Any boolean CLI Arg whose name contains a hyphen (e.g. dry-run, show-yaml, enable-tls) ends up with a phantom namespace key defaulting to True that HookContext.get_arg("the-name", False) returns even when the flag was never passed on the command line. This causes pre-hooks that check context.get_arg("dry-run", False) to see True for every invocation.

Hit in production on jaseci-labs/jacBuilder@dev: every jac start main.jac --scale --experimental since 6cff699d2 (PR #6024) silently takes the dry-run branch in jac-scale/jac_scale/plugin.jac:147, prints the plan, sets cancel_execution=True, and returns before apply_manifests ever runs.
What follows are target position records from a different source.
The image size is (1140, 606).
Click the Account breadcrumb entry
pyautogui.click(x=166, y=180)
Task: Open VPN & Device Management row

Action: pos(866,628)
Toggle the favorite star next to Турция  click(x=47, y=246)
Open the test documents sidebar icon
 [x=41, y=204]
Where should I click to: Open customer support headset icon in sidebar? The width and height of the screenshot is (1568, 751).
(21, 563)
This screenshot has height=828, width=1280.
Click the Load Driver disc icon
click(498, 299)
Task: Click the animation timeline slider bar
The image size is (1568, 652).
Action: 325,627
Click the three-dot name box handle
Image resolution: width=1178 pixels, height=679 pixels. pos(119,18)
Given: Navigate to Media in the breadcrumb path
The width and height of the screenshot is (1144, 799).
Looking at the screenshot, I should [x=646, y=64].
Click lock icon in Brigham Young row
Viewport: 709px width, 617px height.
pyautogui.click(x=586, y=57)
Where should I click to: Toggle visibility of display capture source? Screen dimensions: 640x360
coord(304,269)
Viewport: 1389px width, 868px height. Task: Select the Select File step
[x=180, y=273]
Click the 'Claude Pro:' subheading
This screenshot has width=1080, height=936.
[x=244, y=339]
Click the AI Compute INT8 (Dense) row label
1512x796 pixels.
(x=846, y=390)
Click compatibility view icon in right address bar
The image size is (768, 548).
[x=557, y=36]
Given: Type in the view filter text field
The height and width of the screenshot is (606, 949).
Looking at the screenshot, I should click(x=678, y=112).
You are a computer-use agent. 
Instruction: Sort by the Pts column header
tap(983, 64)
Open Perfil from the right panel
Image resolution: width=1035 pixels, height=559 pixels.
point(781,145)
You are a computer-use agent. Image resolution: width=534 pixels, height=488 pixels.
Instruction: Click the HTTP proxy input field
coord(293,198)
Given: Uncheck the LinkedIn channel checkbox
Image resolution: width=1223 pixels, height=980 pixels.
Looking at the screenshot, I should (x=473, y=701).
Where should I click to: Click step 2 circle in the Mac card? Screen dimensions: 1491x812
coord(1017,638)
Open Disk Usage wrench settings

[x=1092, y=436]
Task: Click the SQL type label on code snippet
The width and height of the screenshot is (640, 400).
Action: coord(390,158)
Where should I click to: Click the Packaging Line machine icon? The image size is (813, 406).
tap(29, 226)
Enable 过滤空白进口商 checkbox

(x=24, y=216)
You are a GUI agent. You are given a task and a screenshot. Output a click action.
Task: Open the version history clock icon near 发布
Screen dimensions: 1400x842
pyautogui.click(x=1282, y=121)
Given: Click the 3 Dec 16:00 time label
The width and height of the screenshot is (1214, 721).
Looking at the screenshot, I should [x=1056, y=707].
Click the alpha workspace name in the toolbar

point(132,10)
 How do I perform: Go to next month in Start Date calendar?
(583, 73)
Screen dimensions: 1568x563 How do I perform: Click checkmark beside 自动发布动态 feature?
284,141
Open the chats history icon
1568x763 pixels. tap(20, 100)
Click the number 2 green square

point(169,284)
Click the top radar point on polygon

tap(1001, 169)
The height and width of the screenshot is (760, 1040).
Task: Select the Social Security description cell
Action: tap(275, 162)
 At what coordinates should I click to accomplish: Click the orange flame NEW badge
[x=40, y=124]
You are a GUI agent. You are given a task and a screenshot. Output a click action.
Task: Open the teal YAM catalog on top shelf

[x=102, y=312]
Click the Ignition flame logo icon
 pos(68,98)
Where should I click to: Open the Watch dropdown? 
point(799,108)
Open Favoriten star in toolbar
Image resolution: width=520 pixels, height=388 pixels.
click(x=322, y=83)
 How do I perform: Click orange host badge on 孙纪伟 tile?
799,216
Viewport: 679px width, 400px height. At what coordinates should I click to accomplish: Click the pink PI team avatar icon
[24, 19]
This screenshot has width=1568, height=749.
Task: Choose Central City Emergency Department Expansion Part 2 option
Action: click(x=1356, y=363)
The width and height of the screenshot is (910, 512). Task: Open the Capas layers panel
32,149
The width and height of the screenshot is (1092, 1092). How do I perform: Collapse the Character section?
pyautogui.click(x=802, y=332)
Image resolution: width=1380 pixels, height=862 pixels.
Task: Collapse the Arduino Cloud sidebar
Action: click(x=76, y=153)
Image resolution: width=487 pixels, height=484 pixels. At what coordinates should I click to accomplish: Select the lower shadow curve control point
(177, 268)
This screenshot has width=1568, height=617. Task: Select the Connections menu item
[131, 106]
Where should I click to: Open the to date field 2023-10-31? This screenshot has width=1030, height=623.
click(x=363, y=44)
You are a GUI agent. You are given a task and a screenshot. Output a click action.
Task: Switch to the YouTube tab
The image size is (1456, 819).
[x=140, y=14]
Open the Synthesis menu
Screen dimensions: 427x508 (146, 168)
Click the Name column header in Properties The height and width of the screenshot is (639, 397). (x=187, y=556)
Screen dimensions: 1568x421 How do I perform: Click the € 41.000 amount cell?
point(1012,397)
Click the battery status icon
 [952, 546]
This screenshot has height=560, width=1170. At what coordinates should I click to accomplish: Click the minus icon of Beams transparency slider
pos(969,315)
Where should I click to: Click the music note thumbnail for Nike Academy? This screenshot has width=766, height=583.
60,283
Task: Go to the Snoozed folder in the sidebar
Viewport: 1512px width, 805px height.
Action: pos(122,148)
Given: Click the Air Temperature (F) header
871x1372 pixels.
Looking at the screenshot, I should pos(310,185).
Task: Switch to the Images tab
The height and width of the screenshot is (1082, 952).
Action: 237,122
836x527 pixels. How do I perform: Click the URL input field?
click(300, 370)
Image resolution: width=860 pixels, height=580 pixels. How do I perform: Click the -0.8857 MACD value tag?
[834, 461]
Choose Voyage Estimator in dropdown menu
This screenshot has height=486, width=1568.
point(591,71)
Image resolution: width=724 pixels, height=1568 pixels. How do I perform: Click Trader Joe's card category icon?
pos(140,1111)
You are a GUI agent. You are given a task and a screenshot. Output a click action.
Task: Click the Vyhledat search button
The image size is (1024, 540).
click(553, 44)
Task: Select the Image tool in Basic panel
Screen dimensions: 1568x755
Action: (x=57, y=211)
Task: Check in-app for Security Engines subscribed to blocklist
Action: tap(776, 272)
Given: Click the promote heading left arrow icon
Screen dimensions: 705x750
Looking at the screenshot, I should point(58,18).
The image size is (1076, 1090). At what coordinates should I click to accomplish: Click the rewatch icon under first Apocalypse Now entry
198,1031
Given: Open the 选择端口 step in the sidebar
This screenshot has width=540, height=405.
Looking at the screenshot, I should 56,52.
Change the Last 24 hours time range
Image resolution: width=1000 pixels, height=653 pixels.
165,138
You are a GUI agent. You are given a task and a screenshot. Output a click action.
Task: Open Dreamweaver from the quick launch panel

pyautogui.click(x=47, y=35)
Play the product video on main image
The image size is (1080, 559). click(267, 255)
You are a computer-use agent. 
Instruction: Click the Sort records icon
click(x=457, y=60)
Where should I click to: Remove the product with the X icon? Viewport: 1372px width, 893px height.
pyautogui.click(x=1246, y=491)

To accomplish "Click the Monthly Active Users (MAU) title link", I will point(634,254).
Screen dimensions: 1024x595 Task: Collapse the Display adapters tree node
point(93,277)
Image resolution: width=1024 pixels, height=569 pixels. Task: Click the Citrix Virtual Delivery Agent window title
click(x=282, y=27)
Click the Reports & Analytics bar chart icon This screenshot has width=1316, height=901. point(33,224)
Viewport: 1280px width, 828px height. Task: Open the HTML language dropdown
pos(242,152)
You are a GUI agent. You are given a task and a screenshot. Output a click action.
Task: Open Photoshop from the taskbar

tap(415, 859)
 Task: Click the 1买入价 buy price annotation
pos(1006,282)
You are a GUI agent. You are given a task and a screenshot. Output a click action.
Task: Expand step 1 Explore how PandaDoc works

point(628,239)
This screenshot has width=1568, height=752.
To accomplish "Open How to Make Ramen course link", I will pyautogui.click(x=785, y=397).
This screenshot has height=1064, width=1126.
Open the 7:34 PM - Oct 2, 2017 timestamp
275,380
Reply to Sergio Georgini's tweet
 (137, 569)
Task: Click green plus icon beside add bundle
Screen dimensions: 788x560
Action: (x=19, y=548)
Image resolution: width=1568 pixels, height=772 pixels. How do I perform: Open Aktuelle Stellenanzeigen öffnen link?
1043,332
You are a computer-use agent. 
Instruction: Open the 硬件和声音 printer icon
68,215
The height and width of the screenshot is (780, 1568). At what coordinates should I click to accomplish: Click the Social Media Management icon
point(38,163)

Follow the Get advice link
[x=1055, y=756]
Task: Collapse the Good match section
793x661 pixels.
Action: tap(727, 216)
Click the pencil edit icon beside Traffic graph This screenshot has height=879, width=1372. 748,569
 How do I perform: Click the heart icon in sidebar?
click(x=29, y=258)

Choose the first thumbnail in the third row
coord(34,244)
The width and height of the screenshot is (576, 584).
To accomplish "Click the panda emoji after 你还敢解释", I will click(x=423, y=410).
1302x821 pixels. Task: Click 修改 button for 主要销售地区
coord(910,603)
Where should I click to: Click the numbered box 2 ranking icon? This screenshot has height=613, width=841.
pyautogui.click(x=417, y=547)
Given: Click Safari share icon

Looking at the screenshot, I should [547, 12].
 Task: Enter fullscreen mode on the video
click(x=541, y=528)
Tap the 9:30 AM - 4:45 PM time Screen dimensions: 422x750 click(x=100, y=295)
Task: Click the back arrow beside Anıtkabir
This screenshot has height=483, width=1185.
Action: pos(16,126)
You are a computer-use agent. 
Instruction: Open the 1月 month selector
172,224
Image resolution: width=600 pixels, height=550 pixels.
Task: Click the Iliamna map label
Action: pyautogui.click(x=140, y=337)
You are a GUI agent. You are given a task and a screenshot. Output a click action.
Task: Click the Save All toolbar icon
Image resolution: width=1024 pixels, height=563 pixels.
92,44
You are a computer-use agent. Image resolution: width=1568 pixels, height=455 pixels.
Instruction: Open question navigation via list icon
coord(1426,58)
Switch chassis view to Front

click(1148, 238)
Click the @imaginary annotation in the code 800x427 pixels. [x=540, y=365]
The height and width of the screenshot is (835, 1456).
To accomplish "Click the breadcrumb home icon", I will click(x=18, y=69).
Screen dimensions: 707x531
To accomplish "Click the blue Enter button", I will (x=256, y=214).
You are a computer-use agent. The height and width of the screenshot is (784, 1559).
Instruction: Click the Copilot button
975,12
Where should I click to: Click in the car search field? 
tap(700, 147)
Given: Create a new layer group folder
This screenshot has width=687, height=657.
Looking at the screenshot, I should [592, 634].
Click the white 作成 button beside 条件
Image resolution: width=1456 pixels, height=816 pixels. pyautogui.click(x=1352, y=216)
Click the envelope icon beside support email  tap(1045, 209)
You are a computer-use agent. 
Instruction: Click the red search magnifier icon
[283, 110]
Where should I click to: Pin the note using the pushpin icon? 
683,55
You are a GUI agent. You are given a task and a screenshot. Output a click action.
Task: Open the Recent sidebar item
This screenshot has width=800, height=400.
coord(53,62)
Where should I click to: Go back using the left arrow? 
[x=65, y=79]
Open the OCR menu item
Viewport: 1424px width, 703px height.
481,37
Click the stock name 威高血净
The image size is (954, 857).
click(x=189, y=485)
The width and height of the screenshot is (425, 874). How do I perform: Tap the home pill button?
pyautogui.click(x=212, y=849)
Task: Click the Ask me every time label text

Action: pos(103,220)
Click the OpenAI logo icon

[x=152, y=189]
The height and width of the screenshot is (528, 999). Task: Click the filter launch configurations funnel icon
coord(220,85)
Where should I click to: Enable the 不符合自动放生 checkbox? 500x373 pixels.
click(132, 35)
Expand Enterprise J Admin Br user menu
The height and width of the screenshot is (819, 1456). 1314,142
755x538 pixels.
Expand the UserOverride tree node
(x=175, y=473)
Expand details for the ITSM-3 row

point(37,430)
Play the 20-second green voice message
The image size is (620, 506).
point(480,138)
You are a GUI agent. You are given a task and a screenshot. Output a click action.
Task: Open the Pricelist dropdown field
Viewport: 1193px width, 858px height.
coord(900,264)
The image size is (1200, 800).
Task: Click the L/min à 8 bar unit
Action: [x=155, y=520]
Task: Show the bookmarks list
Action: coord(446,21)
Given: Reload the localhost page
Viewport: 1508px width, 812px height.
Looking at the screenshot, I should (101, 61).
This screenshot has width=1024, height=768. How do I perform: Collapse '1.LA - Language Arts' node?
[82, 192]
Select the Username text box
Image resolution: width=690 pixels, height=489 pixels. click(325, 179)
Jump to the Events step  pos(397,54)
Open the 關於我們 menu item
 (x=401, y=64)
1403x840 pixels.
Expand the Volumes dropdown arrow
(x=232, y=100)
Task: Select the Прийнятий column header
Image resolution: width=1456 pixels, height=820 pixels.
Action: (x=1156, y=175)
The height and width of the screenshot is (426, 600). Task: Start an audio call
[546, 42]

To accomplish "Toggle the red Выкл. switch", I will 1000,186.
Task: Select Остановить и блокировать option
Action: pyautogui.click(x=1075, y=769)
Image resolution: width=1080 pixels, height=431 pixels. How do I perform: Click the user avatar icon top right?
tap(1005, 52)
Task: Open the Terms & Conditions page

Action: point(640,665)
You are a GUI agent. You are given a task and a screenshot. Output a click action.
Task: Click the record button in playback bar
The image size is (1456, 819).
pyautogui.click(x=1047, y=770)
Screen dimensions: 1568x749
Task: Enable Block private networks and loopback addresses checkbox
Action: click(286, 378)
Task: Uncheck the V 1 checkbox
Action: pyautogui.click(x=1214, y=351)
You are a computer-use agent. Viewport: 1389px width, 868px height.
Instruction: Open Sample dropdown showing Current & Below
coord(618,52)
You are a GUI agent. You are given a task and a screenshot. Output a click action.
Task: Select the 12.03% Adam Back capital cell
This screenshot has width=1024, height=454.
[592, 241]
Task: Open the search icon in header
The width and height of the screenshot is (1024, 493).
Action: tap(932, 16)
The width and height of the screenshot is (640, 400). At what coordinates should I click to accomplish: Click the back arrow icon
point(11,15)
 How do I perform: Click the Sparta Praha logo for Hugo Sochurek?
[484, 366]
The deploy reports success because the workflow follows it with a hard-coded echo "Deployment spec applied". The cluster has been frozen on a 43h-old image for ~16h before anyone noticed.

Root cause

jac/jaclang/cli/impl/registry.impl.jac:289-304 adds an auto-generated --no-X companion for every bool flag:

} elif arg.kind == ArgKind.FLAG or arg.typ == bool {
    kwargs["action"] = "store_true";
    kwargs["default"] = arg.default if arg.default is not None else False;
    if arg.short {
        parser.add_argument(f"-{arg.short}", f"--{arg.name}", **kwargs);
    } else {
        parser.add_argument(f"--{arg.name}", **kwargs);
    }
    # Add --no-X variant
    no_kwargs = {
        "action": "store_false",
        "dest": arg.name,                         # <-- preserves hyphens
        "help": f"Disable {arg.name}"
    };
    parser.add_argument(f"--no-{arg.name}", **no_kwargs);
}

argparse handles this name pair inconsistently:

  • --dry-run (store_true): no explicit dest, argparse auto-derives → namespace attribute dry_run (underscore), default False.
  • --no-dry-run (store_false): explicit dest="dry-run" (hyphen), → namespace attribute dry-run (literal hyphen), default True (the inverse default of store_false).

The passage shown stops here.